▶ [TRY IT] The response is to be the full listing, set down exactly.

▶ [PROVIDED MATERIAL]
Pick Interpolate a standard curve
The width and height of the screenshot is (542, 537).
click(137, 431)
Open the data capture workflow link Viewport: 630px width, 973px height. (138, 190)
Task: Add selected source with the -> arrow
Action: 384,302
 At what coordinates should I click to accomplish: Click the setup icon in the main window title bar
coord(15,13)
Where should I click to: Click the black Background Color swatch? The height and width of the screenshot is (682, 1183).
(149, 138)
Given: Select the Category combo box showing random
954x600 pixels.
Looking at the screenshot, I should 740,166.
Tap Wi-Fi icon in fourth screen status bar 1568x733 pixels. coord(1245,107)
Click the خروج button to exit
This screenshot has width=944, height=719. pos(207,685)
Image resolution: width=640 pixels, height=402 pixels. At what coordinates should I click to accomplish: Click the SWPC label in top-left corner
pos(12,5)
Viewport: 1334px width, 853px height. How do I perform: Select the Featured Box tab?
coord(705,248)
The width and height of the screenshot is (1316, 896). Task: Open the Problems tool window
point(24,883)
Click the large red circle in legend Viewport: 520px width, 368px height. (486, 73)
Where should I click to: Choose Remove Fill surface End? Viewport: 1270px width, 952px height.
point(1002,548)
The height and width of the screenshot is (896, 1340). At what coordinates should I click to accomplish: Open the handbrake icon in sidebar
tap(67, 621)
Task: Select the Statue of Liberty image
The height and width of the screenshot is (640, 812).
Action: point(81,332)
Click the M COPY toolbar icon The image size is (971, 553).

▶ [EXERCISE RESPONSE]
Pick Interpolate a standard curve
The width and height of the screenshot is (542, 537).
click(137, 431)
Open the data capture workflow link Viewport: 630px width, 973px height. (138, 190)
Task: Add selected source with the -> arrow
Action: 384,302
 At what coordinates should I click to accomplish: Click the setup icon in the main window title bar
coord(15,13)
Where should I click to: Click the black Background Color swatch? The height and width of the screenshot is (682, 1183).
(149, 138)
Given: Select the Category combo box showing random
954x600 pixels.
Looking at the screenshot, I should 740,166.
Tap Wi-Fi icon in fourth screen status bar 1568x733 pixels. coord(1245,107)
Click the خروج button to exit
This screenshot has width=944, height=719. pos(207,685)
Image resolution: width=640 pixels, height=402 pixels. At what coordinates should I click to accomplish: Click the SWPC label in top-left corner
pos(12,5)
Viewport: 1334px width, 853px height. How do I perform: Select the Featured Box tab?
coord(705,248)
The width and height of the screenshot is (1316, 896). Task: Open the Problems tool window
point(24,883)
Click the large red circle in legend Viewport: 520px width, 368px height. (486, 73)
Where should I click to: Choose Remove Fill surface End? Viewport: 1270px width, 952px height.
point(1002,548)
The height and width of the screenshot is (896, 1340). At what coordinates should I click to accomplish: Open the handbrake icon in sidebar
tap(67, 621)
Task: Select the Statue of Liberty image
The height and width of the screenshot is (640, 812).
Action: point(81,332)
Click the M COPY toolbar icon The image size is (971, 553).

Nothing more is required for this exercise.